**THE TASK:** Please output the data exactly, without omitting anything.

(THE DATA begins)

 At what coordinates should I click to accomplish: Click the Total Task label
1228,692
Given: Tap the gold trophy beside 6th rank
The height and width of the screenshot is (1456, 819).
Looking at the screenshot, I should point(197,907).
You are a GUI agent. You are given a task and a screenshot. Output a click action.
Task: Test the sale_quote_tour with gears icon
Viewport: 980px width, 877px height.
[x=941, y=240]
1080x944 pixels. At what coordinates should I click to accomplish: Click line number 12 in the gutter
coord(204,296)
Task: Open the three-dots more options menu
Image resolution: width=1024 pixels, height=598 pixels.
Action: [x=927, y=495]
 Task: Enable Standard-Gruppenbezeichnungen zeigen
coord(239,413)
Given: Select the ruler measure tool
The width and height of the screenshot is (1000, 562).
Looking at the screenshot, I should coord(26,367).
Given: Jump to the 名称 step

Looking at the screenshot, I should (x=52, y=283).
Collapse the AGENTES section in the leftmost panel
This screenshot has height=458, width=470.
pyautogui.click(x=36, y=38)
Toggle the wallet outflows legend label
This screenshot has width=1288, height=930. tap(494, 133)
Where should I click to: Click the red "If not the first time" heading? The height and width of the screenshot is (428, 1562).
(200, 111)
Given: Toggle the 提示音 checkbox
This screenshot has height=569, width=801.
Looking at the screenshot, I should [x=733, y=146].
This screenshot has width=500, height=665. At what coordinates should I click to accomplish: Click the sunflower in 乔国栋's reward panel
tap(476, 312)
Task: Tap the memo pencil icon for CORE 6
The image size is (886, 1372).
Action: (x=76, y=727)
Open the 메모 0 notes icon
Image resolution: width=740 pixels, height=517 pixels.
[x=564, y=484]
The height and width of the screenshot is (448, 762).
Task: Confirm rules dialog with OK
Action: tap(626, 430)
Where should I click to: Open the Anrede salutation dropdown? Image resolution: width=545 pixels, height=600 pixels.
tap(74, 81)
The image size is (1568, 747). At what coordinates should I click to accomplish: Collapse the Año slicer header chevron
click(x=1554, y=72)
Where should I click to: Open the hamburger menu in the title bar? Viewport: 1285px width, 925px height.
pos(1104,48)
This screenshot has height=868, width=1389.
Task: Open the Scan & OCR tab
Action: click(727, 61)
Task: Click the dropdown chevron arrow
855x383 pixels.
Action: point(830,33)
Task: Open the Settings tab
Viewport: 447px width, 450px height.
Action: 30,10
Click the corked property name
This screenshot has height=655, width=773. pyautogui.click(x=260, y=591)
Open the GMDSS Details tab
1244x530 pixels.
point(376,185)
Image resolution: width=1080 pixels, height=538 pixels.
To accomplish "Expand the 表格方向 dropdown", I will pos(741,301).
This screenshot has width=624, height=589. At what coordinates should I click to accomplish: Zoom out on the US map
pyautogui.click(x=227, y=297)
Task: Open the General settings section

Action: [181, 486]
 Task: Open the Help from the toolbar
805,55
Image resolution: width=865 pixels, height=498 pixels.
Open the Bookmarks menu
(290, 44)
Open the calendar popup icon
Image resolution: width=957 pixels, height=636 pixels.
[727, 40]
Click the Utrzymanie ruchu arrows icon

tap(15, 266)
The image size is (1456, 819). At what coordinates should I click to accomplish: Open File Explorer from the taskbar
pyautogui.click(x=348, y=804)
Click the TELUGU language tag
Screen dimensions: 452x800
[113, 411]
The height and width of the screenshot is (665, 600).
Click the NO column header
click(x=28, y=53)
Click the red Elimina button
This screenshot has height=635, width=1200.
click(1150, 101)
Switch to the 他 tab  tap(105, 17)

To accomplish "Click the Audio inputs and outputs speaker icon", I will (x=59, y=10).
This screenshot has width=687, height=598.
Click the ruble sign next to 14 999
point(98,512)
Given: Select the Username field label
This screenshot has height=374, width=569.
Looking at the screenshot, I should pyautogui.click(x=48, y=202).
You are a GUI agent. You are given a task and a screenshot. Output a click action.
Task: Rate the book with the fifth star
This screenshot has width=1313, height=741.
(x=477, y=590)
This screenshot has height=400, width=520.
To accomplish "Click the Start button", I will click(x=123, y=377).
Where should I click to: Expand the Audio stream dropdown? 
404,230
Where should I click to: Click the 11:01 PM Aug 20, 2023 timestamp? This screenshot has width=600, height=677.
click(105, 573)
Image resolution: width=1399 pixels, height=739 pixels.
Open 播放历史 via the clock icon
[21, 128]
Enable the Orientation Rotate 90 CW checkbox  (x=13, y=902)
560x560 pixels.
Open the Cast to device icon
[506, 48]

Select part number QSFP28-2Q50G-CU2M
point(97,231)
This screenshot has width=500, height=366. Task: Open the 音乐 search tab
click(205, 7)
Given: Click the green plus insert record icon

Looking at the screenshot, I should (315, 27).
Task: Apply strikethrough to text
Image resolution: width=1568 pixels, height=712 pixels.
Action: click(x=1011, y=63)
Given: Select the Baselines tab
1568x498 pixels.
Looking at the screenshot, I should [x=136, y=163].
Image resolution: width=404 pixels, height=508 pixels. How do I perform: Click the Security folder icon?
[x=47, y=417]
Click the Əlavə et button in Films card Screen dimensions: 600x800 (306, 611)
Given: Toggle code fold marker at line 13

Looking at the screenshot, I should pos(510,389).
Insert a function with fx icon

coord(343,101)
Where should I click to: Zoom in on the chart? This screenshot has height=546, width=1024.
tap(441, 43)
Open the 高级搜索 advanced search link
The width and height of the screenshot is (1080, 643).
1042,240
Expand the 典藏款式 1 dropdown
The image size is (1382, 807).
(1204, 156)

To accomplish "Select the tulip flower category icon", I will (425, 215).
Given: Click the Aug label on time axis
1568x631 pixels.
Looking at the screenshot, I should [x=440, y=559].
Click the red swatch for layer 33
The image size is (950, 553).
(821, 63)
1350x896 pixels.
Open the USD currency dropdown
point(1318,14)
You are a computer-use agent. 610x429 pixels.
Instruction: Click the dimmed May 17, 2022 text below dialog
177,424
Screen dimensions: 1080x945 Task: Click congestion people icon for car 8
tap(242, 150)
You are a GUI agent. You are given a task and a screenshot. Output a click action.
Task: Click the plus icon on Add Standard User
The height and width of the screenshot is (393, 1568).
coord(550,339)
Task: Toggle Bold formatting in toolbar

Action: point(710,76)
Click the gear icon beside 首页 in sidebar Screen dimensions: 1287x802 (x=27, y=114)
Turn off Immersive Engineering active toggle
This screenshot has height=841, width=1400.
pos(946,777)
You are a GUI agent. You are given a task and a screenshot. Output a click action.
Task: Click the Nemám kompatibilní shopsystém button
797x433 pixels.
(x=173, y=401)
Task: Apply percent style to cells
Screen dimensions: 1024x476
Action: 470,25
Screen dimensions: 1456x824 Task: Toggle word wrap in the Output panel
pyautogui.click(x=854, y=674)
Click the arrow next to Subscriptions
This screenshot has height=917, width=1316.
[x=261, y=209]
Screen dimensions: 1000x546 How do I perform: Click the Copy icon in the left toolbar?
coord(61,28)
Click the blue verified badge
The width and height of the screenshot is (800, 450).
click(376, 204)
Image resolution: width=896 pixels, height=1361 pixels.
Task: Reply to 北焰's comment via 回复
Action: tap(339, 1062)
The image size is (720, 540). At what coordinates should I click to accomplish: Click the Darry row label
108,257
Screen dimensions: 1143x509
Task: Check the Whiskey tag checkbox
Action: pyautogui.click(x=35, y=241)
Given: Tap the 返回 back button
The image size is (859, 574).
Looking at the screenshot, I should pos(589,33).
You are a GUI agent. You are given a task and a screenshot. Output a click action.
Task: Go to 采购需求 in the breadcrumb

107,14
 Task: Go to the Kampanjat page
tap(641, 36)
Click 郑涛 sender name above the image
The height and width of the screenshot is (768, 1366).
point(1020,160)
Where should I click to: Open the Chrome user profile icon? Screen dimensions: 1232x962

(THE DATA ends)

**OUTPUT:**
 At what coordinates should I click to accomplish: Click the Total Task label
1228,692
Given: Tap the gold trophy beside 6th rank
The height and width of the screenshot is (1456, 819).
Looking at the screenshot, I should point(197,907).
You are a GUI agent. You are given a task and a screenshot. Output a click action.
Task: Test the sale_quote_tour with gears icon
Viewport: 980px width, 877px height.
[x=941, y=240]
1080x944 pixels. At what coordinates should I click to accomplish: Click line number 12 in the gutter
coord(204,296)
Task: Open the three-dots more options menu
Image resolution: width=1024 pixels, height=598 pixels.
Action: [x=927, y=495]
 Task: Enable Standard-Gruppenbezeichnungen zeigen
coord(239,413)
Given: Select the ruler measure tool
The width and height of the screenshot is (1000, 562).
Looking at the screenshot, I should coord(26,367).
Given: Jump to the 名称 step

Looking at the screenshot, I should (x=52, y=283).
Collapse the AGENTES section in the leftmost panel
This screenshot has height=458, width=470.
pyautogui.click(x=36, y=38)
Toggle the wallet outflows legend label
This screenshot has width=1288, height=930. tap(494, 133)
Where should I click to: Click the red "If not the first time" heading? The height and width of the screenshot is (428, 1562).
(200, 111)
Given: Toggle the 提示音 checkbox
This screenshot has height=569, width=801.
Looking at the screenshot, I should [x=733, y=146].
This screenshot has width=500, height=665. At what coordinates should I click to accomplish: Click the sunflower in 乔国栋's reward panel
tap(476, 312)
Task: Tap the memo pencil icon for CORE 6
The image size is (886, 1372).
Action: (x=76, y=727)
Open the 메모 0 notes icon
Image resolution: width=740 pixels, height=517 pixels.
[x=564, y=484]
The height and width of the screenshot is (448, 762).
Task: Confirm rules dialog with OK
Action: tap(626, 430)
Where should I click to: Open the Anrede salutation dropdown? Image resolution: width=545 pixels, height=600 pixels.
tap(74, 81)
The image size is (1568, 747). At what coordinates should I click to accomplish: Collapse the Año slicer header chevron
click(x=1554, y=72)
Where should I click to: Open the hamburger menu in the title bar? Viewport: 1285px width, 925px height.
pos(1104,48)
This screenshot has height=868, width=1389.
Task: Open the Scan & OCR tab
Action: click(727, 61)
Task: Click the dropdown chevron arrow
855x383 pixels.
Action: point(830,33)
Task: Open the Settings tab
Viewport: 447px width, 450px height.
Action: 30,10
Click the corked property name
This screenshot has height=655, width=773. pyautogui.click(x=260, y=591)
Open the GMDSS Details tab
1244x530 pixels.
point(376,185)
Image resolution: width=1080 pixels, height=538 pixels.
To accomplish "Expand the 表格方向 dropdown", I will pos(741,301).
This screenshot has width=624, height=589. At what coordinates should I click to accomplish: Zoom out on the US map
pyautogui.click(x=227, y=297)
Task: Open the General settings section

Action: [181, 486]
 Task: Open the Help from the toolbar
805,55
Image resolution: width=865 pixels, height=498 pixels.
Open the Bookmarks menu
(290, 44)
Open the calendar popup icon
Image resolution: width=957 pixels, height=636 pixels.
[727, 40]
Click the Utrzymanie ruchu arrows icon

tap(15, 266)
The image size is (1456, 819). At what coordinates should I click to accomplish: Open File Explorer from the taskbar
pyautogui.click(x=348, y=804)
Click the TELUGU language tag
Screen dimensions: 452x800
[113, 411]
The height and width of the screenshot is (665, 600).
Click the NO column header
click(x=28, y=53)
Click the red Elimina button
This screenshot has height=635, width=1200.
click(1150, 101)
Switch to the 他 tab  tap(105, 17)

To accomplish "Click the Audio inputs and outputs speaker icon", I will (x=59, y=10).
This screenshot has width=687, height=598.
Click the ruble sign next to 14 999
point(98,512)
Given: Select the Username field label
This screenshot has height=374, width=569.
Looking at the screenshot, I should pyautogui.click(x=48, y=202).
You are a GUI agent. You are given a task and a screenshot. Output a click action.
Task: Rate the book with the fifth star
This screenshot has width=1313, height=741.
(x=477, y=590)
This screenshot has height=400, width=520.
To accomplish "Click the Start button", I will click(x=123, y=377).
Where should I click to: Expand the Audio stream dropdown? 
404,230
Where should I click to: Click the 11:01 PM Aug 20, 2023 timestamp? This screenshot has width=600, height=677.
click(105, 573)
Image resolution: width=1399 pixels, height=739 pixels.
Open 播放历史 via the clock icon
[21, 128]
Enable the Orientation Rotate 90 CW checkbox  (x=13, y=902)
560x560 pixels.
Open the Cast to device icon
[506, 48]

Select part number QSFP28-2Q50G-CU2M
point(97,231)
This screenshot has width=500, height=366. Task: Open the 音乐 search tab
click(205, 7)
Given: Click the green plus insert record icon

Looking at the screenshot, I should (315, 27).
Task: Apply strikethrough to text
Image resolution: width=1568 pixels, height=712 pixels.
Action: click(x=1011, y=63)
Given: Select the Baselines tab
1568x498 pixels.
Looking at the screenshot, I should [x=136, y=163].
Image resolution: width=404 pixels, height=508 pixels. How do I perform: Click the Security folder icon?
[x=47, y=417]
Click the Əlavə et button in Films card Screen dimensions: 600x800 (306, 611)
Given: Toggle code fold marker at line 13

Looking at the screenshot, I should pos(510,389).
Insert a function with fx icon

coord(343,101)
Where should I click to: Zoom in on the chart? This screenshot has height=546, width=1024.
tap(441, 43)
Open the 高级搜索 advanced search link
The width and height of the screenshot is (1080, 643).
1042,240
Expand the 典藏款式 1 dropdown
The image size is (1382, 807).
(1204, 156)

To accomplish "Select the tulip flower category icon", I will (425, 215).
Given: Click the Aug label on time axis
1568x631 pixels.
Looking at the screenshot, I should [x=440, y=559].
Click the red swatch for layer 33
The image size is (950, 553).
(821, 63)
1350x896 pixels.
Open the USD currency dropdown
point(1318,14)
You are a computer-use agent. 610x429 pixels.
Instruction: Click the dimmed May 17, 2022 text below dialog
177,424
Screen dimensions: 1080x945 Task: Click congestion people icon for car 8
tap(242, 150)
You are a GUI agent. You are given a task and a screenshot. Output a click action.
Task: Click the plus icon on Add Standard User
The height and width of the screenshot is (393, 1568).
coord(550,339)
Task: Toggle Bold formatting in toolbar

Action: point(710,76)
Click the gear icon beside 首页 in sidebar Screen dimensions: 1287x802 (x=27, y=114)
Turn off Immersive Engineering active toggle
This screenshot has height=841, width=1400.
pos(946,777)
You are a GUI agent. You are given a task and a screenshot. Output a click action.
Task: Click the Nemám kompatibilní shopsystém button
797x433 pixels.
(x=173, y=401)
Task: Apply percent style to cells
Screen dimensions: 1024x476
Action: 470,25
Screen dimensions: 1456x824 Task: Toggle word wrap in the Output panel
pyautogui.click(x=854, y=674)
Click the arrow next to Subscriptions
This screenshot has height=917, width=1316.
[x=261, y=209]
Screen dimensions: 1000x546 How do I perform: Click the Copy icon in the left toolbar?
coord(61,28)
Click the blue verified badge
The width and height of the screenshot is (800, 450).
click(376, 204)
Image resolution: width=896 pixels, height=1361 pixels.
Task: Reply to 北焰's comment via 回复
Action: tap(339, 1062)
The image size is (720, 540). At what coordinates should I click to accomplish: Click the Darry row label
108,257
Screen dimensions: 1143x509
Task: Check the Whiskey tag checkbox
Action: pyautogui.click(x=35, y=241)
Given: Tap the 返回 back button
The image size is (859, 574).
Looking at the screenshot, I should pos(589,33).
You are a GUI agent. You are given a task and a screenshot. Output a click action.
Task: Go to 采购需求 in the breadcrumb

107,14
 Task: Go to the Kampanjat page
tap(641, 36)
Click 郑涛 sender name above the image
The height and width of the screenshot is (768, 1366).
point(1020,160)
Where should I click to: Open the Chrome user profile icon? Screen dimensions: 1232x962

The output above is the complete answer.